I problemi irrisolti

Dopo quel laboratorio Morone non ha più rivisto le sue allieve, ma sa che le associazioni di volontariato che operano nel carcere hanno trasmesso la notizia della pubblicazione del libro e del premio che ne è seguito. Anche a distanza di anni, il legame con le detenute prosegue: «Dalla nostra conoscenza sono nati stima e affetto, è stato inevitabile. Di tutto questo e di molto altro che abbiamo cercato di raccontare, facciamo e faremo sempre tesoro anche senza sapere quasi nulla delle loro vite precedenti. Non lo vogliamo sapere, non vogliamo, almeno noi, ancora una volta, giudicare. Il loro tempo, così lungo, così noioso, così vuoto, scandisce da solo la condanna ed esibisce il giudizio» hanno scritto le curatrici del libro.

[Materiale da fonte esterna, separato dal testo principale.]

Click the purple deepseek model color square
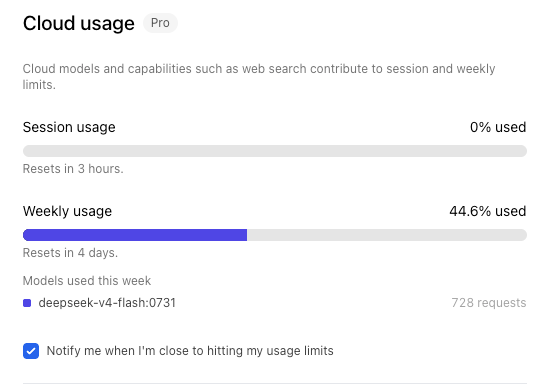The image size is (560, 392). pos(27,303)
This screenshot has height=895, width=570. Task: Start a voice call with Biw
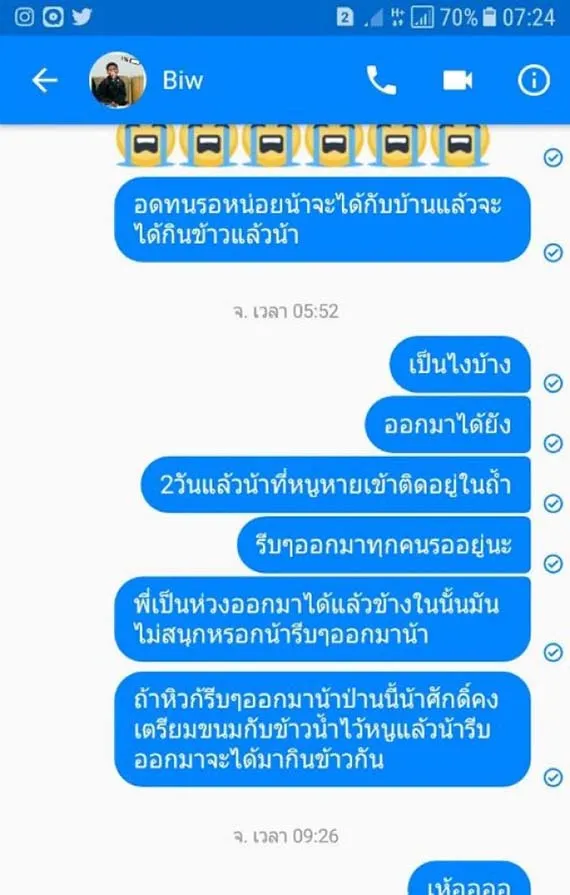pyautogui.click(x=381, y=80)
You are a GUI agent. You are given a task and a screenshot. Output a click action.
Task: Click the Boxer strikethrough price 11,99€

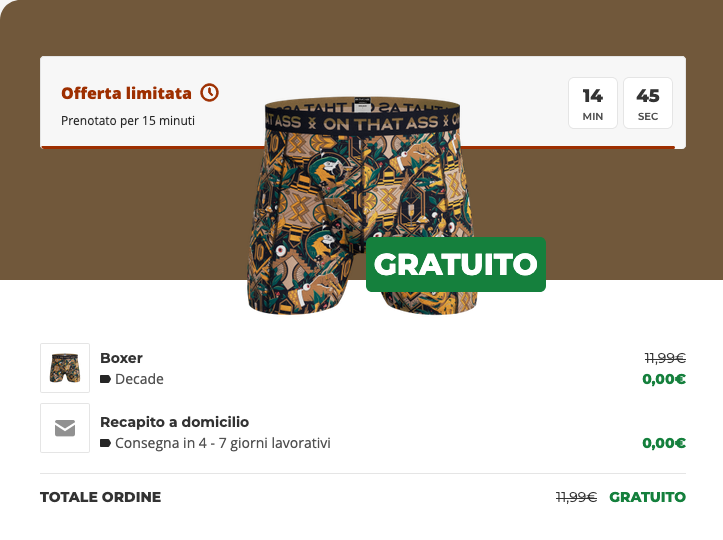(x=665, y=358)
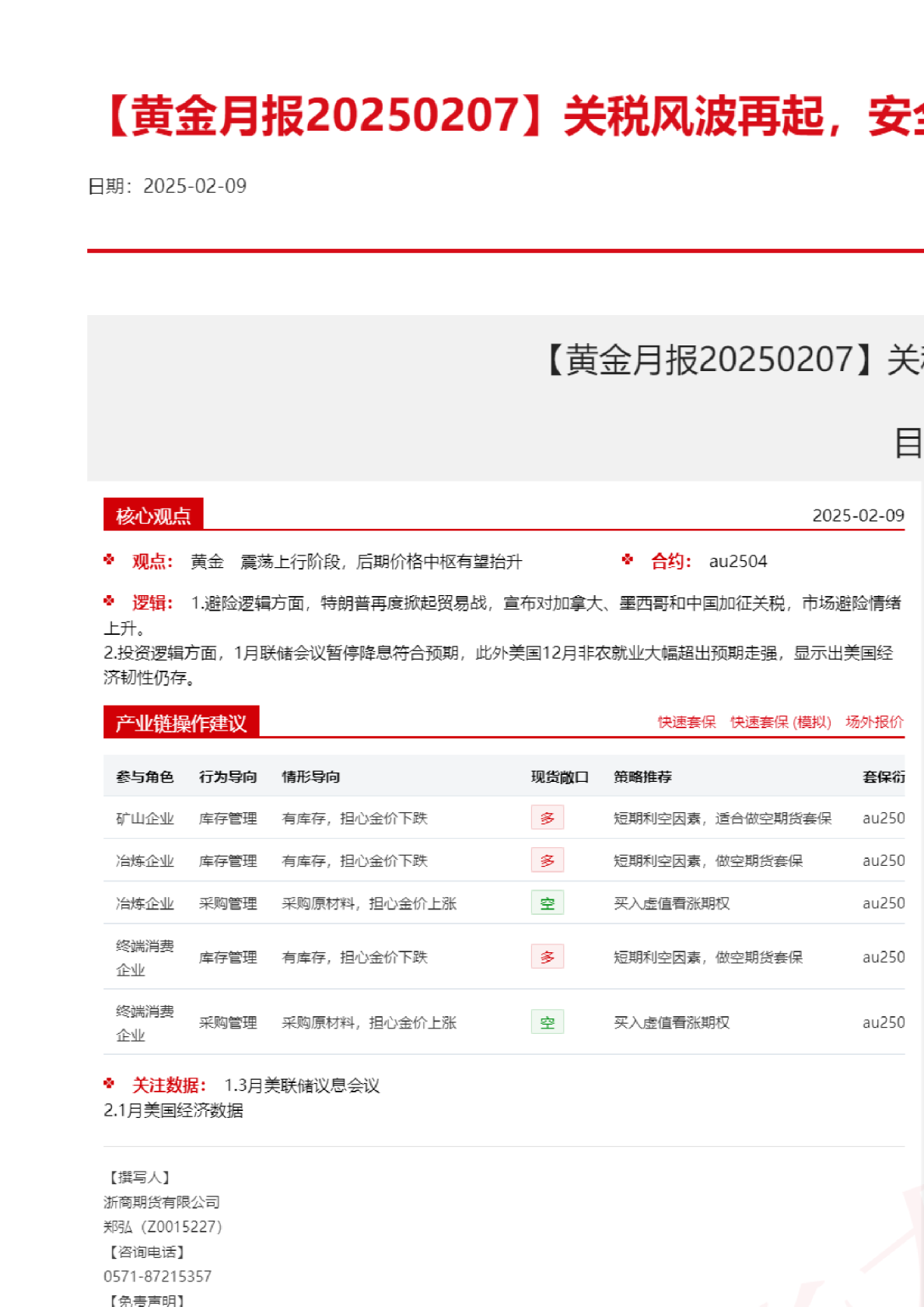Image resolution: width=924 pixels, height=1307 pixels.
Task: Click the 多 badge in the 矿山企业 row
Action: (x=547, y=818)
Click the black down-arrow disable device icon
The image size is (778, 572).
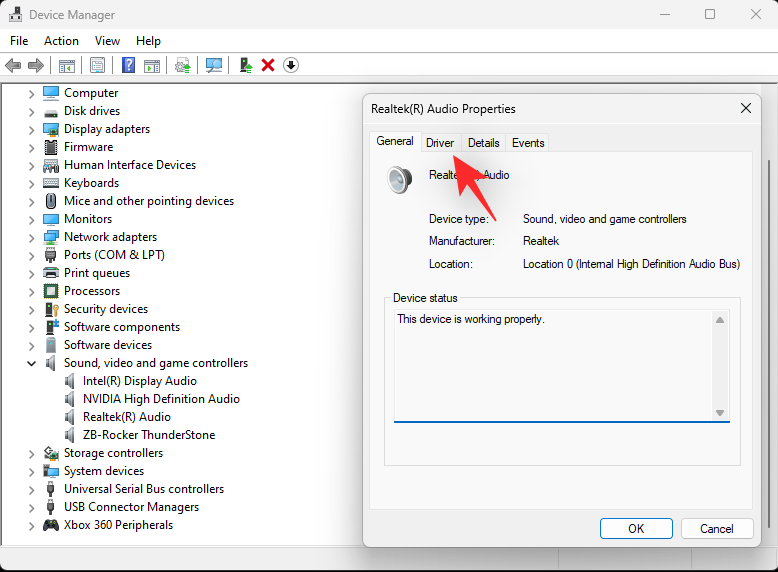pyautogui.click(x=291, y=65)
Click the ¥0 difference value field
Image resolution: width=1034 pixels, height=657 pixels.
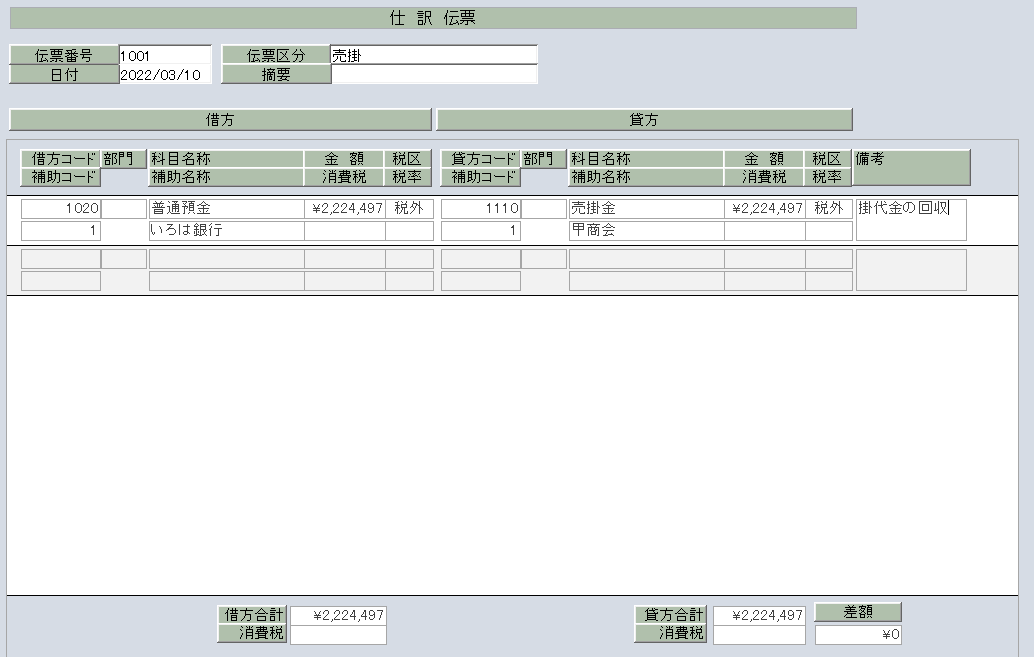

Dalla pubblicazione di “Un giorno, tre autunni”, la sezione femminile può beneficiare dei proventi del libro, ma questi non bastano per risolvere i problemi strutturali dell’istituto. Secondo il rapporto Dell’associazione Antigone, al “Lorusso e Cutugno”, in tutte le celle tranne una le detenute non hanno accesso all’acqua calda, gli arredi sono fatiscenti e le finestre sono schermate. Nei bagni ci sono le blatte nonostante periodiche disinfestazioni e nei locali per le docce, dove il sistema idraulico è malfunzionante e genera periodicamente problemi di erogazione, le pareti hanno la muffa.

Il padiglione femminile inoltre subisce il sovraffollamento più di quello maschile. La capienza è al 112 per cento, a fronte di una popolazione carceraria femminile che a Torino rappresenta appena il 4,2 per cento del totale, un dato stabile da molti anni. Sebbene le detenute scontino soprattutto condanne per piccoli reati (in particolare per droga e per reati contro il patrimonio), la maggior parte di loro non ottiene la possibilità di scontare la pena in maniera alternativa, come previsto dalla legge 199 dell’11 novembre 2010, che consente i domiciliari fino a un anno, in base a condanne inferiori ai tre anni, se le detenute hanno una buona condotta.

Come raccontato una delle testimonianze presenti nel libro: «Molte sono le ragazze che qui dentro passano il loro tempo a lucidare la cella [...]. Da una cella linda potrebbe scaturire un rapporto di buona condotta. In teoria con la buona condotta hai diritto a uno sconto di pena. In teoria, perché qui c’è chi colleziona rapporti di buona condotta ma rimane fino a fine pena. E così le ragazze, o perlomeno la maggior parte di noi, passa il tempo inutilmente a lustrare le sbarre. Ti rendi conto dell’umiliazione?».